Âge d'or des Habsbourg & le Budapest moderne
La double monarchie (1867–1918)
Le Compromis de 1867 fit de la Hongrie un partenaire égal dans la double monarchie austro-hongroise. Budapest connut un boom de construction sans précédent : le Parlement, l'Opéra, l'avenue Andrássy, le Pont des Chaînes, le Grand Marché, le métro du Millénaire (le premier sur le continent !) — tout cela fut construit en quelques décennies. Budapest devint une métropole mondiale, égale à Vienne, et la population explosa de 270 000 (1867) à plus d'un million (1910).

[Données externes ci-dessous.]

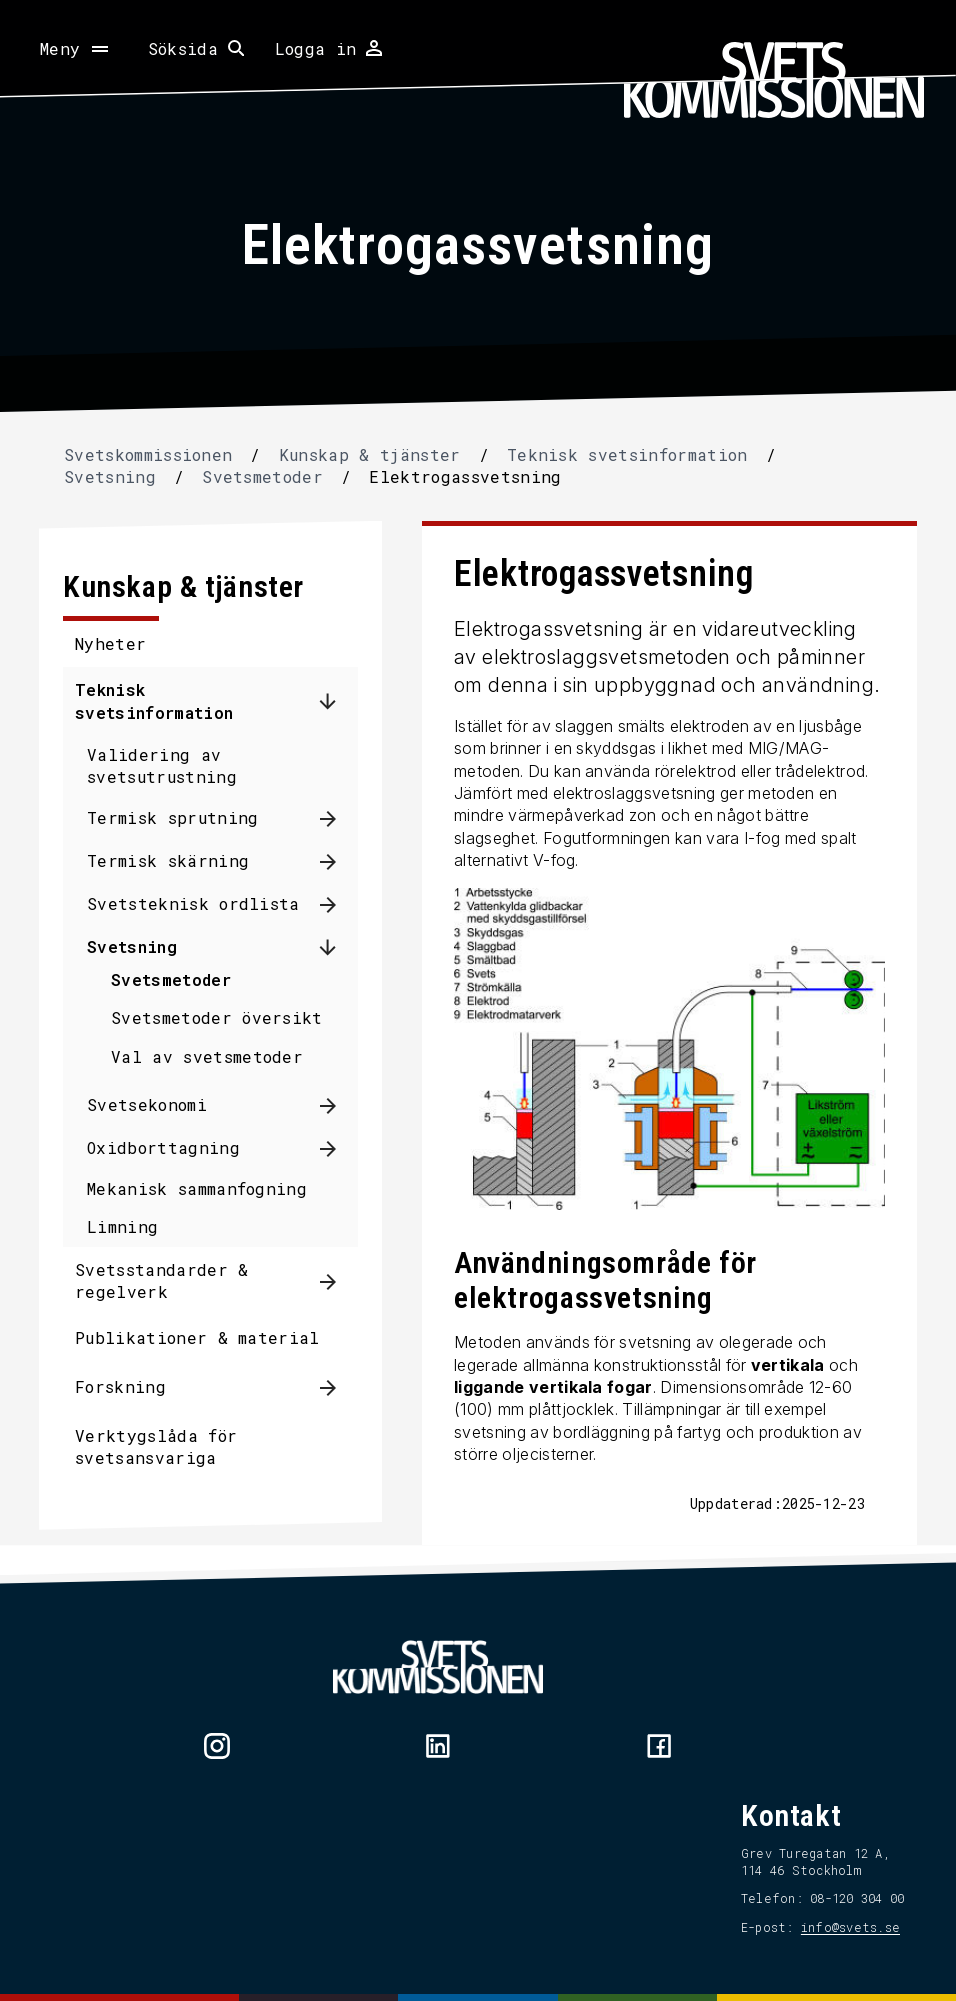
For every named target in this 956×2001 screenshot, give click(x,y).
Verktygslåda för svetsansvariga (163, 1446)
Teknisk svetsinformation (161, 700)
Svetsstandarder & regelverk (168, 1280)
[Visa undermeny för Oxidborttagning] (335, 1148)
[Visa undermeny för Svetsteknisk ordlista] (335, 904)
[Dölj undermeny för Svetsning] (335, 947)
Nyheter (117, 643)
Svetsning (139, 946)
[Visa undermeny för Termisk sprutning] (335, 818)
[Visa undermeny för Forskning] (335, 1387)
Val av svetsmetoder (214, 1056)
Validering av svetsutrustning (169, 765)
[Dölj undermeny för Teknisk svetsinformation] (335, 702)
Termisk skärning (175, 860)
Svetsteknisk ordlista (200, 903)
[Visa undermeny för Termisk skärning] (335, 861)
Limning (129, 1226)
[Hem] (774, 80)
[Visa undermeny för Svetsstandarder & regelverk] (335, 1281)
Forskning (127, 1386)
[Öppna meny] (76, 49)
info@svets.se (843, 1928)
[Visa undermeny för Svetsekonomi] (335, 1105)
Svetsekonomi (154, 1104)
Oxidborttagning (170, 1147)
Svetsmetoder (178, 979)
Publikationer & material (204, 1337)
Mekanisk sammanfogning (204, 1188)
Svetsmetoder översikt (224, 1017)
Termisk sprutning (179, 817)
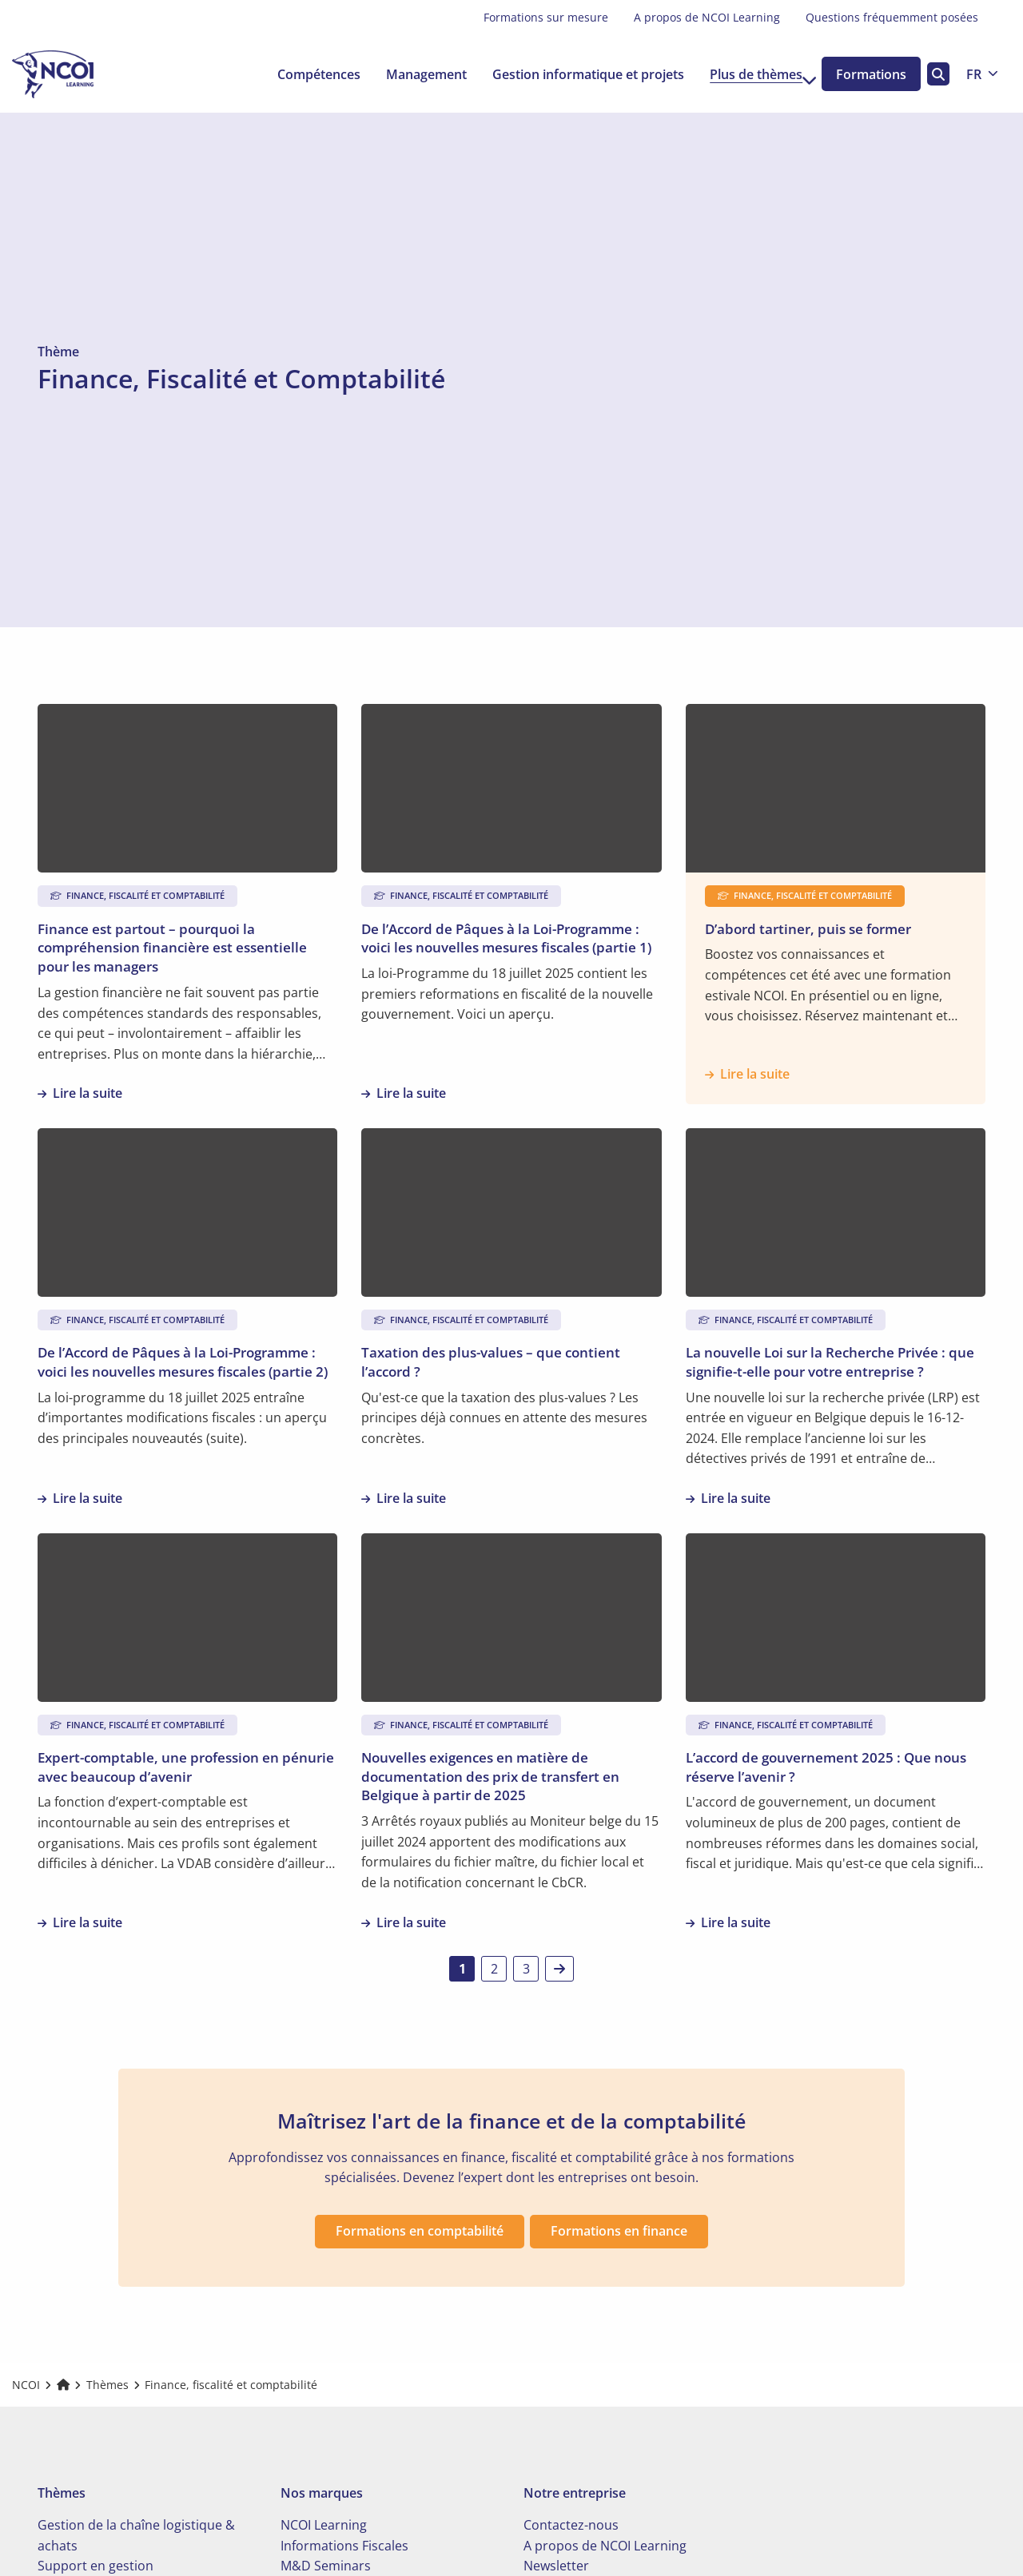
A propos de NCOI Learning (707, 17)
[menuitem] (546, 18)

Le couronnement de François-Joseph et Élisabeth (Sisi) en 1867 à l'église Matthias marqua le début de cet âge d'or. Sisi, qui aimait la Hongrie et parlait hongrois, est à ce jour plus populaire à Budapest qu'à Vienne — son nom orne un pont, un point de vue et d'innombrables cafés.
Les tragédies du XXe siècle
Après la Première Guerre mondiale, la Hongrie perdit, par le Traité de Trianon (1920), les deux tiers de son territoire et un tiers de sa population — un traumatisme national qui perdure encore aujourd'hui.
Durant la Seconde Guerre mondiale, Budapest fut le théâtre de l'un des pires sièges de la guerre (décembre 1944 – février 1945) : 38 000 civils périrent, tous les ponts sur le Danube furent détruits, le quartier du château était en ruines. Avant cela : la déportation de plus de 400 000 Juifs hongrois en 1944, les meurtres au bord du Danube par les Croix fléchées et les actions héroïques de sauvetage de Raoul Wallenberg et d'autres diplomates.
Communisme et Révolution (1945–1989)
Après 1945, la Hongrie devint un État satellite soviétique. Le 23 octobre 1956, éclata la Révolution hongroise : étudiants et ouvriers réclamaient la démocratie et le retrait des Soviétiques. Pendant deux semaines, Budapest fut libre — puis les chars soviétiques entrèrent et réprimèrent l'insurrection dans le sang (2 500 morts, 200 000 réfugiés). Les impacts de balles à l'université technique et au cinéma Corvin sont visibles à ce jour.
La transition et le présent
1989 : Le Rideau de fer tomba, grâce aussi à la décision de la Hongrie d'ouvrir la frontière avec l'Autriche et de laisser les réfugiés de la RDA partir. Depuis 2010, Viktor Orbán gouverne avec son parti Fidesz — ce qui est discuté de manière controversée dans l'UE et même à Budapest. Budapest est une île libérale et cosmopolite dans un pays de plus en plus conservateur — les tensions entre la capitale et le gouvernement sont palpables.